Aggiornamenti dei progetti

Ci scrive Fr. Jean Francois-Marie

Pace e bene,

Volevo comunicarvi che i lavori sono iniziati lunedì scorso e andranno avanti per un mese.

In questi giorni siamo stati chiamati dall'ente sociale, ci ha chiesto di accogliere una piccola famiglia dell'Etiopia per un tempo lungo. Questa è la prova che davvero in molti attendono che questo luogo diventi operativo al più presto.

Condividiamo la nostra gioia di avere con noi, stamattina, un elettricista benevolo che ha lavorato su questo progetto per sistemare l'impianto elettrico della casa perchè al piano terra possa venire questa famiglia.
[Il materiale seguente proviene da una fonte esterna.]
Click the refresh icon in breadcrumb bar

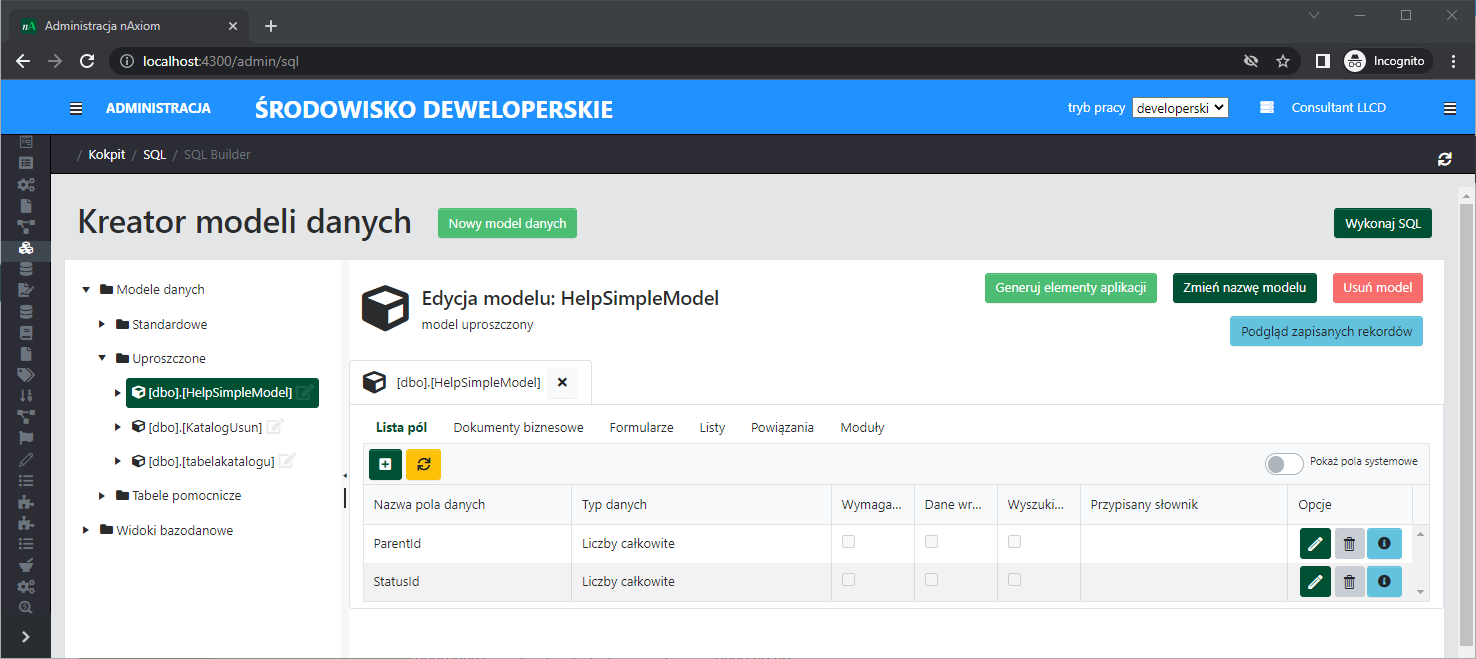pyautogui.click(x=1444, y=159)

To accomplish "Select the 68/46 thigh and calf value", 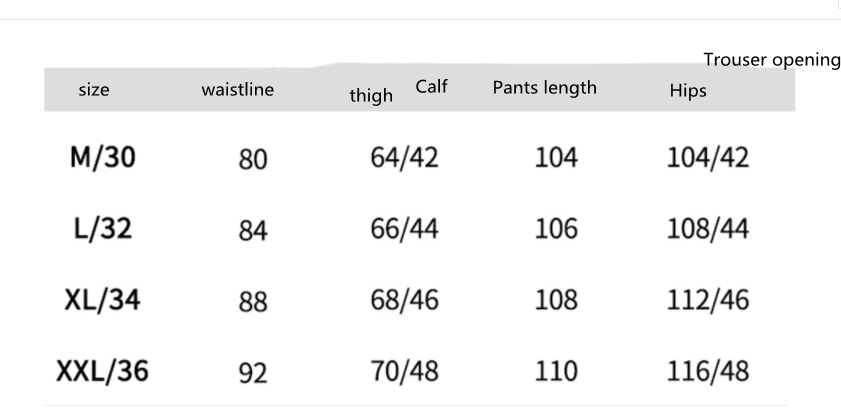I will click(404, 300).
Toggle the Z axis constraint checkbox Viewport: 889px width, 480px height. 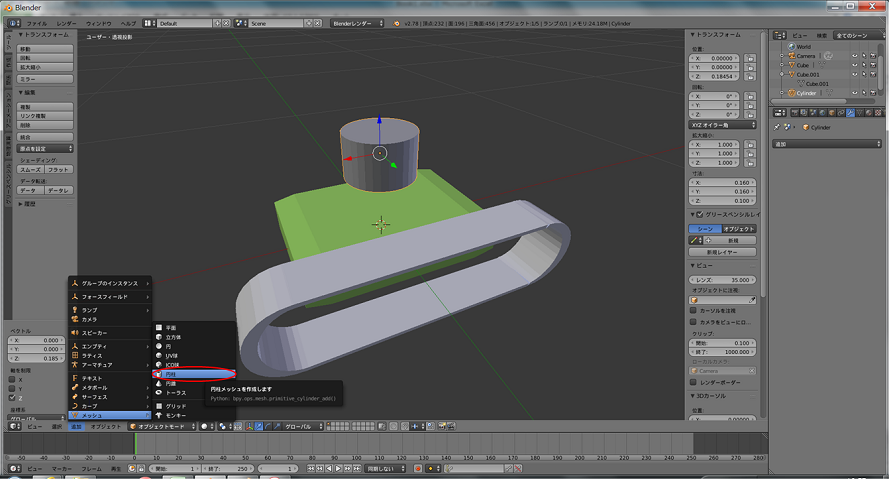[x=13, y=397]
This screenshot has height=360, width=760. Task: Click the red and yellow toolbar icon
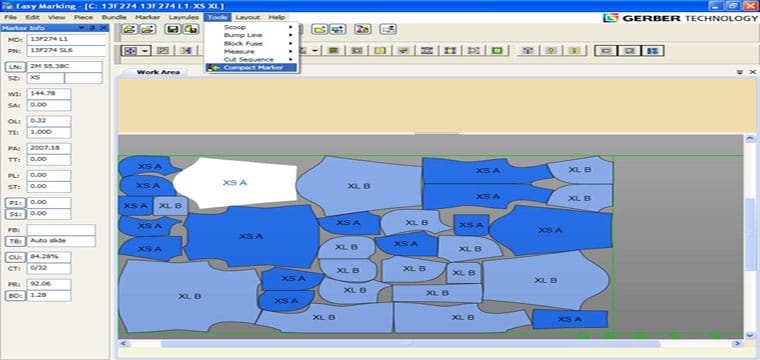363,29
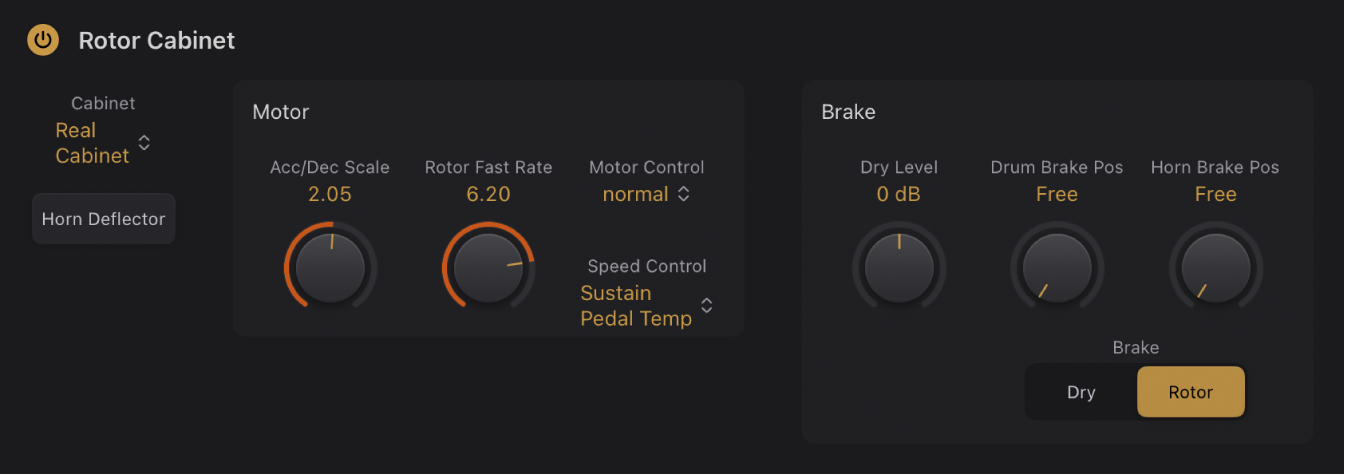Image resolution: width=1346 pixels, height=476 pixels.
Task: Click the 2.05 Acc/Dec Scale value
Action: pyautogui.click(x=330, y=194)
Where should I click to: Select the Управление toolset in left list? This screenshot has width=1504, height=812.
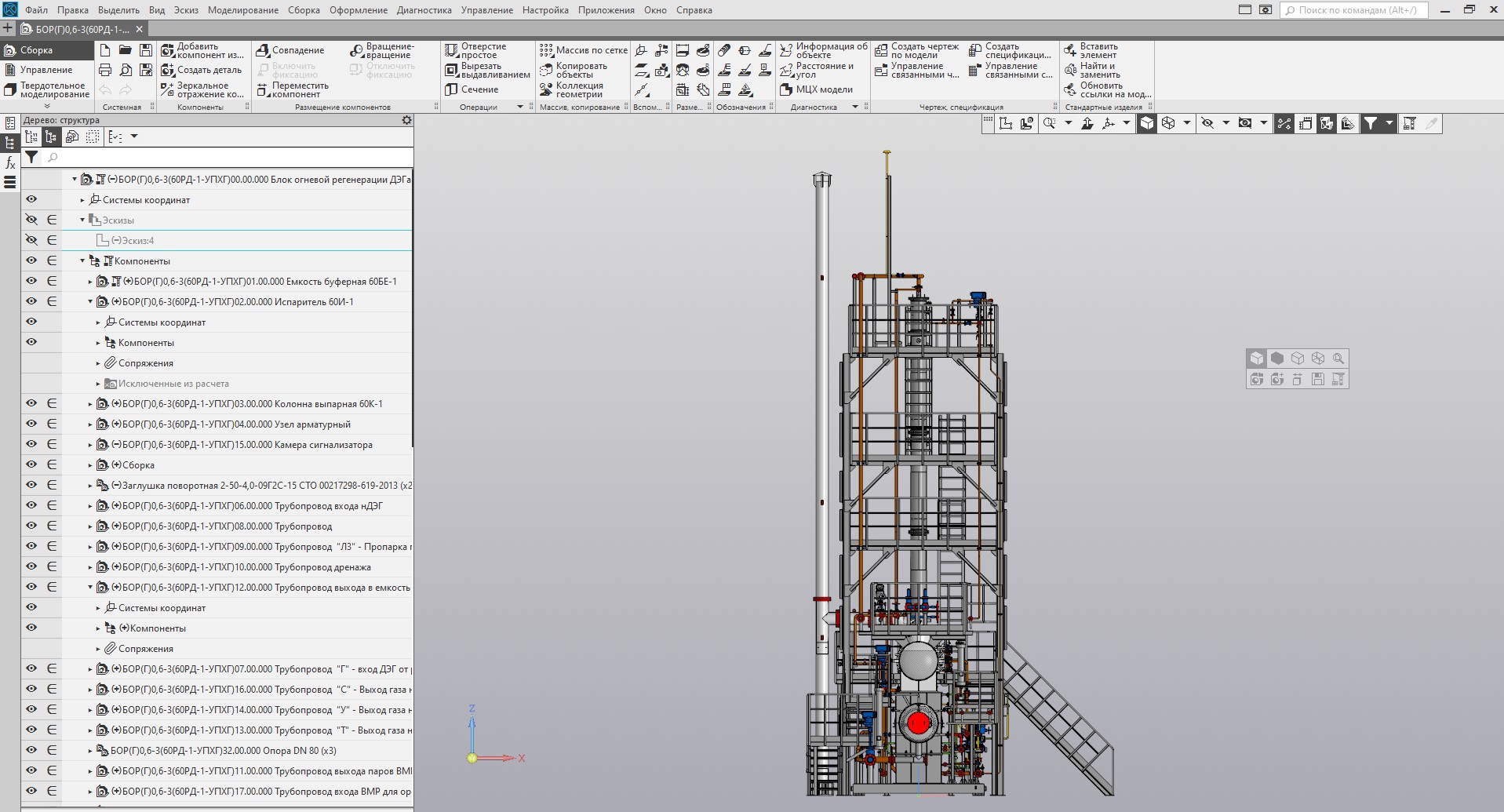[x=46, y=70]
Con la mia gratitudine verso San Antonio e San Giuseppe 

Breve aggiornamento con foto

Grazie ad alcuni volontari è stato preparato un isolamento al soffitto e l'abbattimento di alcuni muri, in attesa che venga la ditta a fare il lavoro verso il 15 aprile.

Sono state portate avanti anche alcune pratiche amministrative per regolarizzare gli ambienti.

 

Il progetto in sintesi

Ci scrive Fr. Jean-Francois-Marie Auclair ofm conv, responsabile del progetto: 

Fin dal nostro arrivo, abbiamo cercato di vivere la nostra tradizione di accoglienza e benevolenza nei confronti di chi chiede, soprattutto ai "poveri". Fino ad oggi accogliamo queste persone in maniera individuale, il che ci permette di mantenere nei loro confronti un'attenzione e una presenza, offrendo loro un luogo adatto. Il luogo utilizzato è la stanza riservata all'animatore per sorvegliare i dormitori durante la nostra accoglienza di gruppi di giovani. Diamo quindi il benvenuto al di fuori del fine settimana per non creare disagi.

Le problematiche presenti sono a livello sanitario dagli spazi comuni che devono essere puliti in modo particolare a seguito del loro passaggio. orremmo quindi creare un ambiente confortevole. Il progetto è quindi quello di poter ristrutturare parte di un edificio che per il momento ha un altro uso per avere uno spazio riservato.

L'accoglienza sarà semplice, sempre individuale (a meno che non ci sia una reale esigenza) e autonoma nel senso che avrà un proprio ingresso.
Restando entro i confini del convento, verrà aperto solo dopo un colloquio con un confratello.
La persona troverà uno spazio sanitario (doccia, wc, lavabo), una camera da letto attrezzata e un posto per mangiare.